Riyadh is determined to tackle unemployment by getting more Saudis into private sector jobs where, according to 2011 figures, they only accounted for a tenth of the workforce.

However, Saudis often expect higher pay than expatriates, are harder to fire under local labour laws, and in some cases are not qualified for the jobs on offer or deem them as menial.

As a result, the Kingdom has a massive black market for expatriate labour, in which foreign workers are nominally registered to one sponsor but actually work for another.

Most foreign workers come from India, Pakistan, the Philippines, Ethiopia and Yemen and other Arab countries.

Umm Hajar had already been working at a beauty salon in Jeddah for two years before she met her husband, an Egyptian construction supervisor in Riyadh who is officially registered as a labourer for a different company.

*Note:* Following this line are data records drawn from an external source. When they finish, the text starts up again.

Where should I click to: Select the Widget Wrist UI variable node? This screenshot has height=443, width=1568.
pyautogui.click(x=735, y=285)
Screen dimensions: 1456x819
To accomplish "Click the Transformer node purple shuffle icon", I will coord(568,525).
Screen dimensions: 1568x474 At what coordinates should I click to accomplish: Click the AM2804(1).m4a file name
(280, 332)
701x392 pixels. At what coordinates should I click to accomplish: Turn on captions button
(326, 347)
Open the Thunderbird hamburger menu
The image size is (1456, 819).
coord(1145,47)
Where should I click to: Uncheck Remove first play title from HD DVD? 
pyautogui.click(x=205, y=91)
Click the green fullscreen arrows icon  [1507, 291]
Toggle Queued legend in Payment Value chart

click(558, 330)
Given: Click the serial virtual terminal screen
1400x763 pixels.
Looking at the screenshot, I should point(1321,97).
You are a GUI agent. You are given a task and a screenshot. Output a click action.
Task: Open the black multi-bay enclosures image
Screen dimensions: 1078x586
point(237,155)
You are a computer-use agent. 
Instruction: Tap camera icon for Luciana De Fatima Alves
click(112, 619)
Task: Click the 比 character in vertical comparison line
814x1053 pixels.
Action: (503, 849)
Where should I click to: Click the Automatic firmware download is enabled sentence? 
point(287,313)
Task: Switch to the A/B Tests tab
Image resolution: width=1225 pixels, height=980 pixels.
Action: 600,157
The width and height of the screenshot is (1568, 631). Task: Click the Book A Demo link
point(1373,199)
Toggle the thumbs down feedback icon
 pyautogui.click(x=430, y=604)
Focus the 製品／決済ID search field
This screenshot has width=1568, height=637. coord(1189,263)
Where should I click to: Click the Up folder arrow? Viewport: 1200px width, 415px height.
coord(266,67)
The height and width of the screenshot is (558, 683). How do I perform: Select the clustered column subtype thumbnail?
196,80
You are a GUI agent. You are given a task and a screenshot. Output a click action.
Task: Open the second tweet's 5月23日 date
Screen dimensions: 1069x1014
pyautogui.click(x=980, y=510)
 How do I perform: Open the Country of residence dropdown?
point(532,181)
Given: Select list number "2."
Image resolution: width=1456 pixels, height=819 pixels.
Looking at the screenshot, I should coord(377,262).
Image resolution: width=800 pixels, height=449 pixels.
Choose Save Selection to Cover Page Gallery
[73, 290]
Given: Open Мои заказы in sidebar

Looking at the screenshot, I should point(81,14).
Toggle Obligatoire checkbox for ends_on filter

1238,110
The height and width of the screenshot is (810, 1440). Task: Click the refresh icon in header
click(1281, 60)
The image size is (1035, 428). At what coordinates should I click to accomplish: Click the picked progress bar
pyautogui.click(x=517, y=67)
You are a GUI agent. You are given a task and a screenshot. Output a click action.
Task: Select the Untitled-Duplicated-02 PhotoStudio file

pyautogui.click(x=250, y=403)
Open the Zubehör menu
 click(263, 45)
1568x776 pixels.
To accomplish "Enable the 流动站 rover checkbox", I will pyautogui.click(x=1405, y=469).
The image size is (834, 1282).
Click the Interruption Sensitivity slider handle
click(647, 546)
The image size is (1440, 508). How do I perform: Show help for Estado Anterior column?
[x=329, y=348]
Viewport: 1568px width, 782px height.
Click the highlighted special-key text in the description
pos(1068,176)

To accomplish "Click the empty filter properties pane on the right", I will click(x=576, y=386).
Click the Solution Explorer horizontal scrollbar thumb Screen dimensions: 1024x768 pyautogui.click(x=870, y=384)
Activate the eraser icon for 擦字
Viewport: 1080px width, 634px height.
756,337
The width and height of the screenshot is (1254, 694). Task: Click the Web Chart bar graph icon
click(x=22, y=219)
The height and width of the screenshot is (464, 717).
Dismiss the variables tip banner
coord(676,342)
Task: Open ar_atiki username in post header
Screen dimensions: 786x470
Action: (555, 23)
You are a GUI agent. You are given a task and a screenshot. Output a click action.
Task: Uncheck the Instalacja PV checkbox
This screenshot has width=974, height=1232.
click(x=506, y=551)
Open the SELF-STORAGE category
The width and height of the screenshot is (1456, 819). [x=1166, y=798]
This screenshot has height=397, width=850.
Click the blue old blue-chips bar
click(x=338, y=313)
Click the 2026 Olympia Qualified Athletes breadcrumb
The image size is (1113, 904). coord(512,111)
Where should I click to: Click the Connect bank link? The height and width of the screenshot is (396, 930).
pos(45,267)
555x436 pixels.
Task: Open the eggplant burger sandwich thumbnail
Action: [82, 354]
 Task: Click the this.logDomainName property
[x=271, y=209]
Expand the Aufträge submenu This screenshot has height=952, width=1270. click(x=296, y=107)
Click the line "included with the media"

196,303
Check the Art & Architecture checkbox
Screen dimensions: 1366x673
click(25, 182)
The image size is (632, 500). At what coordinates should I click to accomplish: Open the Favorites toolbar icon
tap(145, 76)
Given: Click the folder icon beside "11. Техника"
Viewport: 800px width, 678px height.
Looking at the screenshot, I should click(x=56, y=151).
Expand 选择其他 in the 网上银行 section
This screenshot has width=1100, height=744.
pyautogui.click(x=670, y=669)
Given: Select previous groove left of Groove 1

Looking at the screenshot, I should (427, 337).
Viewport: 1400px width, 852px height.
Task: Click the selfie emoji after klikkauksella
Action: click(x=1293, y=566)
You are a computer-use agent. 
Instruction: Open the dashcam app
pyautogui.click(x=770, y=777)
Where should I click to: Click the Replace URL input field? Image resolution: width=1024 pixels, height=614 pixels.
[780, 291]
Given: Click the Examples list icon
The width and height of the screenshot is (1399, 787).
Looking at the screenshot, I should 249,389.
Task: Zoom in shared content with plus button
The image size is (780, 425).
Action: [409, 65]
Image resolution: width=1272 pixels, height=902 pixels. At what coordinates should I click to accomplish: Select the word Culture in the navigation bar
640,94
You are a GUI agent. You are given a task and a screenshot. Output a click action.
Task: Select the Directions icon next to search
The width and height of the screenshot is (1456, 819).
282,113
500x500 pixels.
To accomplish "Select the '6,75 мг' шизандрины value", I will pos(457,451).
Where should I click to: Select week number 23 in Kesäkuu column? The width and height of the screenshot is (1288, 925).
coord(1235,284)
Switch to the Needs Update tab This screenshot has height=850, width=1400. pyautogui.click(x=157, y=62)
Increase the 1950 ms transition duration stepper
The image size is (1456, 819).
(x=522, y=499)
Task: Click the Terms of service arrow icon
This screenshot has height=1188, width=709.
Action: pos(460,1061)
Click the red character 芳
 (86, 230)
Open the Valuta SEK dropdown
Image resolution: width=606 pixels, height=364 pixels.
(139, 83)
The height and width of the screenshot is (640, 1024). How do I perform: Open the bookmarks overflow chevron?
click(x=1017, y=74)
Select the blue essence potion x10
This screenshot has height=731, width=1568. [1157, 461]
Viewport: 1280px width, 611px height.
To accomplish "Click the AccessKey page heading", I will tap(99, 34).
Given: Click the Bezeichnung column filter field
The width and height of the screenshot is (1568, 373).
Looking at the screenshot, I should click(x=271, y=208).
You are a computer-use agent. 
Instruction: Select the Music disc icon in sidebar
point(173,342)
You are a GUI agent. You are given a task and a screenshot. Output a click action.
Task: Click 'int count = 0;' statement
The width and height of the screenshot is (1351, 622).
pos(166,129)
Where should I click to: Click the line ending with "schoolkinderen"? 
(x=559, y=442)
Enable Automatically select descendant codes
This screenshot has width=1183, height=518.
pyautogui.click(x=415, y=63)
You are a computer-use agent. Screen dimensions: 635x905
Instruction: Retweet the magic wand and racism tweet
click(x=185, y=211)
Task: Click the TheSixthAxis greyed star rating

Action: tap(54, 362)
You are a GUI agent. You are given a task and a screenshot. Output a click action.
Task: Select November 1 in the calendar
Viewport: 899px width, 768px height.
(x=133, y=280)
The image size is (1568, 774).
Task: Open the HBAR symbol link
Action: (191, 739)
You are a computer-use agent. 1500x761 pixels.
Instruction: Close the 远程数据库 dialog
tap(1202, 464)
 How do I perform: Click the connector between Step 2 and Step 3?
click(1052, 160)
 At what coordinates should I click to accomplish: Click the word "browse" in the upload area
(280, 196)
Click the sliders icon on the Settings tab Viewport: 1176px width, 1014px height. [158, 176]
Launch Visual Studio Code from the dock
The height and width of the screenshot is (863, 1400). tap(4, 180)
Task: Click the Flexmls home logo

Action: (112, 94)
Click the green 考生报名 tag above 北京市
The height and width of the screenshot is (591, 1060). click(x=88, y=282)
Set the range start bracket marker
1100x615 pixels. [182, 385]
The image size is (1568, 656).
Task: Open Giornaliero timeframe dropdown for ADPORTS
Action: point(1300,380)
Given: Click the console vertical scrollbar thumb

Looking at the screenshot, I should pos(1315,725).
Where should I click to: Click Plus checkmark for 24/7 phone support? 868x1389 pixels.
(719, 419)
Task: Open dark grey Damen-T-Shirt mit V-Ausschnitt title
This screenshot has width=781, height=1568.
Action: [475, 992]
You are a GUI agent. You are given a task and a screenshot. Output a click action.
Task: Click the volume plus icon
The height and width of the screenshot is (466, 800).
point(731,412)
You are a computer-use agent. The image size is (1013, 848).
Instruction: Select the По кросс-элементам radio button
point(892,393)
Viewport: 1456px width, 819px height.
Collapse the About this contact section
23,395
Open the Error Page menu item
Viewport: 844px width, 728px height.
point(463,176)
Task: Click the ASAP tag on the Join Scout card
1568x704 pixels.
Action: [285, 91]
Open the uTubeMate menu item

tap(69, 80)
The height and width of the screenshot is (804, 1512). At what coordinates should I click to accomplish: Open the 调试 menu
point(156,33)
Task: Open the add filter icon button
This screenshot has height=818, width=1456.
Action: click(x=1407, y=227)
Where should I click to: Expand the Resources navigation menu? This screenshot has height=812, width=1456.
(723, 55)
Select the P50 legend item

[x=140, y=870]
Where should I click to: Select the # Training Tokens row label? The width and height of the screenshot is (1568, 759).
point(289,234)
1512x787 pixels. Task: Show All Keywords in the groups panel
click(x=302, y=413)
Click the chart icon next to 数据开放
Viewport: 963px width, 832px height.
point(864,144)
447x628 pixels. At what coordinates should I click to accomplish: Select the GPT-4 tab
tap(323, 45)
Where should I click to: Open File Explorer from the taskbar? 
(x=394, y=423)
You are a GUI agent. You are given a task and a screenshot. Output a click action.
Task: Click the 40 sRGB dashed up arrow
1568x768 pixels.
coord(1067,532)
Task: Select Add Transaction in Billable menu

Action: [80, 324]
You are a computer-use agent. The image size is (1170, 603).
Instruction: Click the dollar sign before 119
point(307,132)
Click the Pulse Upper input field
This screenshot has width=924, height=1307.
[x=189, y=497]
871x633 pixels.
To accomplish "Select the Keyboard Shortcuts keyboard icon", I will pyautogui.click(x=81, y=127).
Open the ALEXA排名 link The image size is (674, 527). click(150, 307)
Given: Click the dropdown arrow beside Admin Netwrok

After she returned to Morocco they agreed to marry, but his official status as a labourer does not allow him to sponsor dependents in Saudi Arabia. Through a friend, they found a Saudi who agreed to sponsor her, ostensibly as his maid, in return for a fee of SR15,000 ($4,000).

TOUGHER APPROACH

Other expatriates fear any request to change sponsors will not be granted, as the firms they work for do not want to book more foreign workers, or because the profession they want to be registered under is now seen as the preserve of Saudi workers.

Across the country, foreign workers have been exchanging stories of spot inspections and sudden deportations.

The Labour Ministry has denied reports that it is enforcing immediate deportations, but people who lose their official residency status must leave the desert kingdom.

“There are lots of people in my situation. Nine people live in the building where I live and only two of them work with their registered sponsor. The rest work somewhere else,” said an Egyptian, who requested anonymity to avoid state reprisal.

Although the tougher approach was unveiled last year, a government announcement in March that it would start applying the rules with spot inspections by the labour and interior ministries caught expatriates and businesses by surprise.

A Lebanese couple in Jeddah are also worried they will lose their residence permits because the wife, who is listed as her husband’s dependent and therefore not eligible to work, has actually been employed as a schoolteacher.

“My wife has been working there for five or six years now. All of a sudden the government came to apply the rules, so we panicked,” said the man, in his mid-30s.